WHAT YOU HAVE TO DO
Rescale the entries between the lines holding "Screen dimensions: 1024x430" and "Open the shapefile", inclusive, and write out only those lines again, requests included. Multiply every click coordinate in the answers by 0.95 and round to whole numbers, with halves rounded up.

[Interface element entries]
# # # #
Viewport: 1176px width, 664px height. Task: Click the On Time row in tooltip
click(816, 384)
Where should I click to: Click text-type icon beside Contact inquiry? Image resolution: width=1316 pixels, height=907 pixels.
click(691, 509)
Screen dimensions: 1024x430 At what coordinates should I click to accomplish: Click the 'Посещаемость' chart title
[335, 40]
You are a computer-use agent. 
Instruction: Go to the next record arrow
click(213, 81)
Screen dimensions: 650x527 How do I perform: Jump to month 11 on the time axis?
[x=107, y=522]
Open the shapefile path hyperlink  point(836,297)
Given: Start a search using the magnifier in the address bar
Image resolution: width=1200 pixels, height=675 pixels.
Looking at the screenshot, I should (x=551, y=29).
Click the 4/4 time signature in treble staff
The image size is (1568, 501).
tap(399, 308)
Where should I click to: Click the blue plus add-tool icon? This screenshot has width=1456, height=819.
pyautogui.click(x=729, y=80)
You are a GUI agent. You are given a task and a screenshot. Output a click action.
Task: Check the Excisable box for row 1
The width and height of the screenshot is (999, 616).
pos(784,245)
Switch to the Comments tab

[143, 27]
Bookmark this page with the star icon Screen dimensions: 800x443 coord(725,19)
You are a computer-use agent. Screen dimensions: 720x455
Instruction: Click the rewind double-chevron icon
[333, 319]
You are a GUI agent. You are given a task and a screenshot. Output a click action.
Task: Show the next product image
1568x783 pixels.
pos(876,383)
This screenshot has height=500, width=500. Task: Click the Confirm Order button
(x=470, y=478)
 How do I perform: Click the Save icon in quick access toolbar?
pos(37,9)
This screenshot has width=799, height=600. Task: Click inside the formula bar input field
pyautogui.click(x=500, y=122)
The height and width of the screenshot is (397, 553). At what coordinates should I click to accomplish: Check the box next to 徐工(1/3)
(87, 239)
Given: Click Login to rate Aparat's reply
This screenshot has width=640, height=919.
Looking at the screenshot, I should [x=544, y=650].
# # # #
RESPONSE
Screen dimensions: 1024x430 At what coordinates should I click to accomplish: Click the 'Посещаемость' chart title
[318, 38]
You are a computer-use agent. 
Instruction: Go to the next record arrow
click(202, 77)
Screen dimensions: 650x527 How do I perform: Jump to month 11 on the time axis?
[x=102, y=496]
Open the shapefile path hyperlink  point(794,282)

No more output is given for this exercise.